Standards Agreement: Wal-Mart has signed an agreement with China's Ministry of Science and Technology to help suppliers meet the standards, and will provide training and help for setting up ''responsible practices,'' Duke told a meeting of 1,000 suppliers in Beijing today. It will also work with Chinese farmers to ensure the use of ''best practices.''
The retailer, which has 20,000 suppliers and subcontractors in China, gets 95 percent of the goods sold in its Chinese stores from local suppliers. Wal-Mart will build 80 percent of its 2008 global retail space in China, Mexico and Canada, as it aims to get a third of growth from outside the U.S. to offset declining American consumer sales. The retailer last year opened 30 outlets in China to tap consumer growth in an economy that expanded 11.4 percent in 2007.
Wal-Mart is aiming for its top 200 factories to achieve a 20 percent gain in energy efficiency by 2012 and ''drive returns on defect merchandise virtually out of existence.''
By next year, all direct suppliers of store-branded and unbranded goods will have to identify the name and location of every factory used to make a product Wal-Mart sells.
Dumping Errant Suppliers
''If, after a period of time, a factory fails to improve, Wal-Mart will move our business to suppliers who do comply and who do improve,'' Duke said.
Speaking at a press conference, Scott said suppliers can lower costs by reducing waste.
''Waste costs money, all those things can raise costs ultimately,'' he said. ''There's nothing we are doing that will force a bunch of small firms to go out of business -- You have to work with them to make it a positive experience.''
Chinese manufacturers are already struggling with rising costs and the yuan's strength against the dollar.
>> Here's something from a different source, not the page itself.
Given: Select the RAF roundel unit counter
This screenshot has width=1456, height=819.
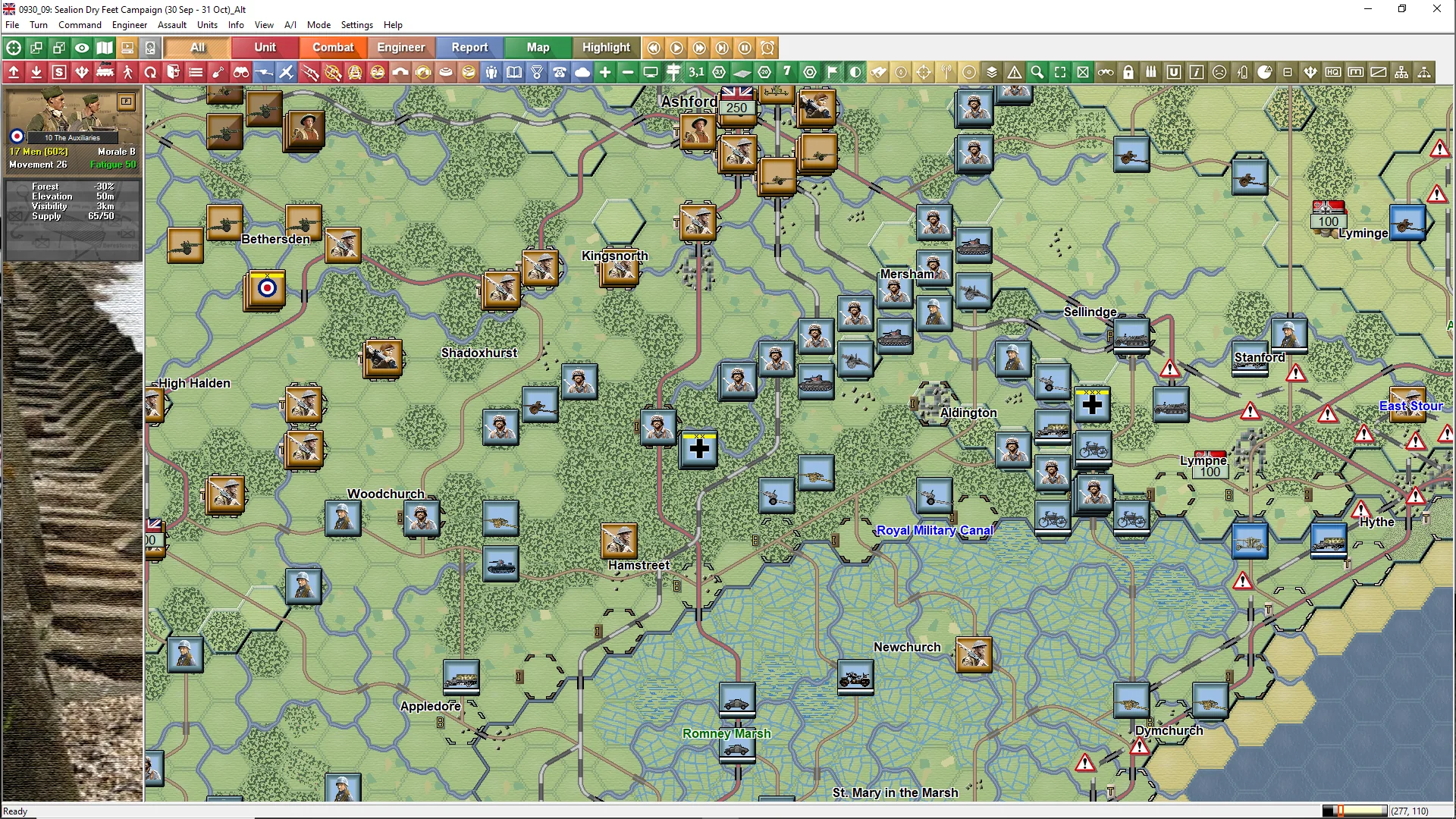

Half of the country's toy exporters went out of business in the first seven months of 2008 while appliance maker BEP International Holdings Ltd. said on Oct. 17 it shut its Shenzhen manufacturing unit after failing to obtain financing.
The retailer will also apply new standards to its China operations, with a 30 percent target in energy reduction for existing outlets by 2010, Wal-Mart will also develop a new store format that uses 40 percent less energy than current outlets.
Initiatives include selling energy efficient products, reducing plastic bag consumption and cutting packaging.